- _Excerpt to read_
»»

Training Delivery

by Terry Wilkinson

Room layout

The learning environment will be influenced by the layout of the room and the seating arrangements. There is no ‘right’ way to set up a room. The appropriate setup will depend on the shape of the room, any fixed equipment, such as screens and projectors, the number of people, the nature of the training and so on.

Once you know the restrictions of the room itself, imagine the training in progress. What kind of atmosphere is there? How are people relating? Where is the focus of the activity? As you imagine the training in your mind, change the way people are placed about the room. Some arrangements will support the atmosphere you want, others will detract from it.

Thought needs to be given as to how the group will be expected to interact with the trainer and each other. Here are the common options for room layouts and some helpful information about how each affects the group.

««

- _Entries supplied_
»»

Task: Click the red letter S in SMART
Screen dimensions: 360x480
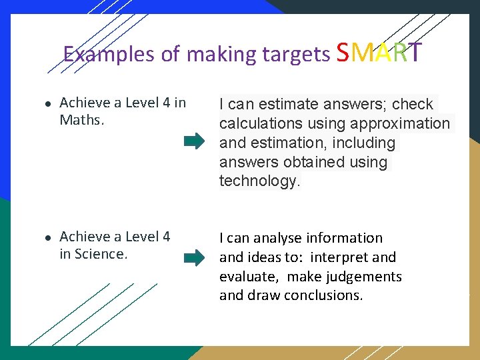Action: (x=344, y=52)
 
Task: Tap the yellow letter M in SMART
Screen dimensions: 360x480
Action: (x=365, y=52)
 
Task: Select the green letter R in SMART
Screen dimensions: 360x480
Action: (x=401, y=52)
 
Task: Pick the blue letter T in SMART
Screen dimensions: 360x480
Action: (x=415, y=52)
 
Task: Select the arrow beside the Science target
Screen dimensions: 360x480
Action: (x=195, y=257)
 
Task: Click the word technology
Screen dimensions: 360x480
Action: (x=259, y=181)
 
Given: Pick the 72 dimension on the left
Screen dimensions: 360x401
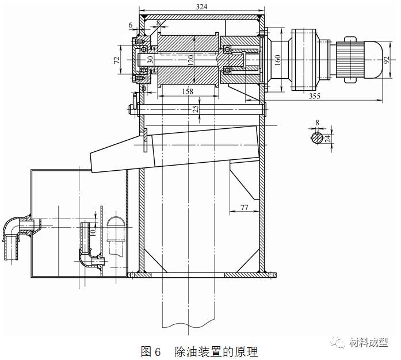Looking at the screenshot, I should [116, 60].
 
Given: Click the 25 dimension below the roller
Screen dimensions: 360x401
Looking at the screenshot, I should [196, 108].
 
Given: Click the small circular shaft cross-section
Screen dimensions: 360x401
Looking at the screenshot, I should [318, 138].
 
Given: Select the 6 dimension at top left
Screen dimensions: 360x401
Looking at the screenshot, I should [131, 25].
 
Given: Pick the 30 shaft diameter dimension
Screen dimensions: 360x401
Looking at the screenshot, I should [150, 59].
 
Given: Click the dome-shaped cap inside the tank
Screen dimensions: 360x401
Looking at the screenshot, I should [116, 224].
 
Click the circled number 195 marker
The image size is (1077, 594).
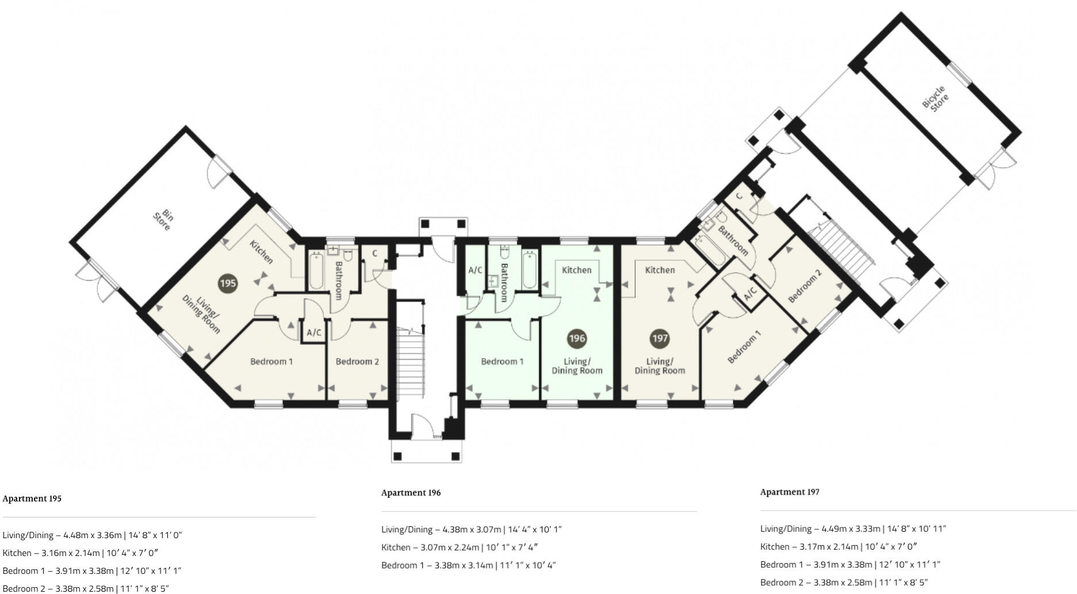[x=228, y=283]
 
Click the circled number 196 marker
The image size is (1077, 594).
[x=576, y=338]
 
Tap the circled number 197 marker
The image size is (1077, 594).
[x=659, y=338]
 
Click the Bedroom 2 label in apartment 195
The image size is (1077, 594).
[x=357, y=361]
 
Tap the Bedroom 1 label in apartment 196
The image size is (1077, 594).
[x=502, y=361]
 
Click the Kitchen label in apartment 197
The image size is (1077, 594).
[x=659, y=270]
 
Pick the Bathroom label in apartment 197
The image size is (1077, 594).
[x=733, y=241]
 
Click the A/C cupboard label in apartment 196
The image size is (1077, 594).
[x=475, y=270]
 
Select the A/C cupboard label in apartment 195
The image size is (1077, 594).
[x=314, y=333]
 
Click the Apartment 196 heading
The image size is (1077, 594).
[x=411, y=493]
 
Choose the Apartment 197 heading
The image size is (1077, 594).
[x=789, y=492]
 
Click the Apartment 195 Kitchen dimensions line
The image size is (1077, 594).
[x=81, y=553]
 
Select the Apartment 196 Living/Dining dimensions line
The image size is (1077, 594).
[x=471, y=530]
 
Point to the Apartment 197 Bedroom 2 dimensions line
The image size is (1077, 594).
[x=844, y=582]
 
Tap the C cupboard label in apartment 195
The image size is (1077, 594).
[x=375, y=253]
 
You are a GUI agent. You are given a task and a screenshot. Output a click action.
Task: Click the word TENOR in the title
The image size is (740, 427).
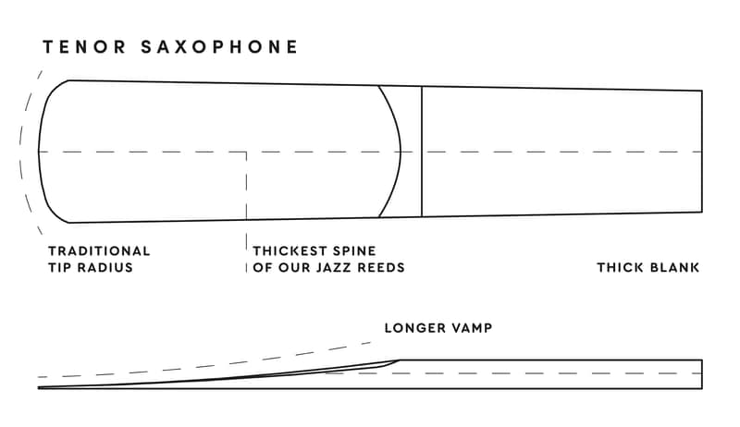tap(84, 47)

««

- _Aim 1_
Answer these questions about the training delivery text.
(a) Does the text say there is a "right" way to set up a room?
(b) On what does the appropriate setup depend, according to the text?
(c) When you change how people are placed in the imagined training, what do the different arrangements do to the atmosphere you want?
- _Aim 2_
Reproduce the training delivery text word for word, from "The learning environment" up to and including "affects the group.".

- _Correct output 1_
(a) No, it says there is no "right" way to set up a room.
(b) It depends on the shape of the room, any fixed equipment such as screens and projectors, the number of people, and the nature of the training.
(c) Some arrangements support the atmosphere you want, and others detract from it.

- _Correct output 2_
The learning environment will be influenced by the layout of the room and the seating arrangements. There is no ‘right’ way to set up a room. The appropriate setup will depend on the shape of the room, any fixed equipment, such as screens and projectors, the number of people, the nature of the training and so on.

Once you know the restrictions of the room itself, imagine the training in progress. What kind of atmosphere is there? How are people relating? Where is the focus of the activity? As you imagine the training in your mind, change the way people are placed about the room. Some arrangements will support the atmosphere you want, others will detract from it.

Thought needs to be given as to how the group will be expected to interact with the trainer and each other. Here are the common options for room layouts and some helpful information about how each affects the group.